Non avevo ancora finito lo schizzo che i gangli neurali scavavano nella biblioteca per cercare la radice dell’idea. Eccola. 1936: papà Gino stava dissodando l’orto della casa nuova alla Stanga, nel quale lavoro ero coinvolto anch’io. Un giorno tornato dal lavoro mi disse: stasera prepariamo l’aiuola per il prezzemolo. Scelse una piccola aiuola, forse un metro quadro, posto a sud-ovest, il più soleggiato, lo preparò per bene e seminò il prezzemolo. Mano a mano che cresceva veniva tagliato a filo terra e quindi ricresceva. Così facendo le radici si rinforzavano scendendo in profondità. Venne l’autunno, le piante stagionali sparirono. Il prezzemolo si acquattò sul terreno, sembrava volesse andare in letargo. Cominciarono le brinate, al mattino tutto era bianco di ghiaccioli e così pure il prezzemolo.

Una sera papà Gino tornò con un fascio di canne secche di granoturco. Mi chiamò per aiutarlo a fare, con le canne, quattro pannelli legati con cordini a formare una capanna completa di tetto spiovente e una parete aperta. La capanna fu posta sopra l’aiuola del prezzemolo con il lato aperto a sud. Fu ancorata con lo spago a dei picchetti di ferro piantati nel terreno. Sopra le piantine fu sparso un po’ di fieno, non molto, affinché la luce continuasse ad arrivarvi. Ricordo che con la neve, a volte spessa 30-40 cm, tutto l’orto era bianco compresa la capanna. Attraverso l’apertura si vedevano macchioline di verde sotto i fili di fieno sparsi.

Più avanti nel tempo scoprii che in campagna si faceva in questo modo per garantirsi qualche verdura particolare oltre alle verze e ai cavoli tipiche dei mesi invernali.
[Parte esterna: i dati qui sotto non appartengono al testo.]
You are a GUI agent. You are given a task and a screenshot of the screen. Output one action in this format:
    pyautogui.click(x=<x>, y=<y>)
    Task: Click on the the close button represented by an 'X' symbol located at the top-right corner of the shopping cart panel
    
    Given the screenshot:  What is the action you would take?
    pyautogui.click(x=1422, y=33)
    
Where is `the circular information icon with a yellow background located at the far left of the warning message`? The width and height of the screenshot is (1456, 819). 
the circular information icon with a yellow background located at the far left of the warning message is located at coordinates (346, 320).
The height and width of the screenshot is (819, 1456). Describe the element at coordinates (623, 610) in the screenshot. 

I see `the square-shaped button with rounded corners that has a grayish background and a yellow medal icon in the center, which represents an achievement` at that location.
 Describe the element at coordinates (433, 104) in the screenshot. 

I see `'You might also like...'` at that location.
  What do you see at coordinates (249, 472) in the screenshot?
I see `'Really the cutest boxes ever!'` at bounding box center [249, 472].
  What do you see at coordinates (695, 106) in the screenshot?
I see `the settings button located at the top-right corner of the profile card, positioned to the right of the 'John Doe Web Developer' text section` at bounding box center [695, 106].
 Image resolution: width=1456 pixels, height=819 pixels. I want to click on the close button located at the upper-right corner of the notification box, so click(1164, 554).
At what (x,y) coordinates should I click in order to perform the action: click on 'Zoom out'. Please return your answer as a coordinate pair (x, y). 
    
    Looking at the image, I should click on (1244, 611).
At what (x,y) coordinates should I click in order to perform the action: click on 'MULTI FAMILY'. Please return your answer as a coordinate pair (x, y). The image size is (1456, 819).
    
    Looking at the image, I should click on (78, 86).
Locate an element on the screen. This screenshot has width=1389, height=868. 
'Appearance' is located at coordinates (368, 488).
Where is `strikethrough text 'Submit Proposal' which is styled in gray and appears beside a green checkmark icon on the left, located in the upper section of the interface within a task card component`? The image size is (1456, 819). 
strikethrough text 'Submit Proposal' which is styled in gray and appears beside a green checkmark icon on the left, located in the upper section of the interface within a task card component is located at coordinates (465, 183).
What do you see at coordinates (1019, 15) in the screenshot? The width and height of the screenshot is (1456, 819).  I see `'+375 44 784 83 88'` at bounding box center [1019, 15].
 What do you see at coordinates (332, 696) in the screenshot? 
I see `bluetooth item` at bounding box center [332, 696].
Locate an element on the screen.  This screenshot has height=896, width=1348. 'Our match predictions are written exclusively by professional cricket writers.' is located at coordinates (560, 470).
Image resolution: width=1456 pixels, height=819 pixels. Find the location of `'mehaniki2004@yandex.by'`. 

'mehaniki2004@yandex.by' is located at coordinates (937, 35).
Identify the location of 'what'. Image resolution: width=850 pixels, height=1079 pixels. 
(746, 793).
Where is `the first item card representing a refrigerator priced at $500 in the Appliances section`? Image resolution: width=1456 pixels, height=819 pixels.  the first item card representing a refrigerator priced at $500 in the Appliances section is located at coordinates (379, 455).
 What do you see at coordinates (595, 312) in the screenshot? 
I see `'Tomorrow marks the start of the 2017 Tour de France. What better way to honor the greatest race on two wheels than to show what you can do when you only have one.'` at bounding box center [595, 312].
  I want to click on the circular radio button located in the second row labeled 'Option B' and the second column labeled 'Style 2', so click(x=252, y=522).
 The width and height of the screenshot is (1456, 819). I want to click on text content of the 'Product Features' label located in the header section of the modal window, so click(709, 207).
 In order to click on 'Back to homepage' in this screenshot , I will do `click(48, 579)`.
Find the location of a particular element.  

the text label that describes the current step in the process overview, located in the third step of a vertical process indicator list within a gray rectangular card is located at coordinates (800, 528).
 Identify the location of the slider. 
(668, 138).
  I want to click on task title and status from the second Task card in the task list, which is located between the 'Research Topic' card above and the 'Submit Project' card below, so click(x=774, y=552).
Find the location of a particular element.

A primavera il prezzemolo era il primo a risvegliarsi con i crochi blu e gialli che bucavano l’ultimo straterello di neve. La prima sera che a cena appariva il prezzemolo sulle patate in insalata era festa. Arrivava il tepore. Potevamo dimenticare i ghiaccioli sui vetri delle finestre e le lenzuola gelate appena intiepidite con un mattone riscaldato nel forno della stufa a legna, all’altezza dei piedi sempre pieni di geloni.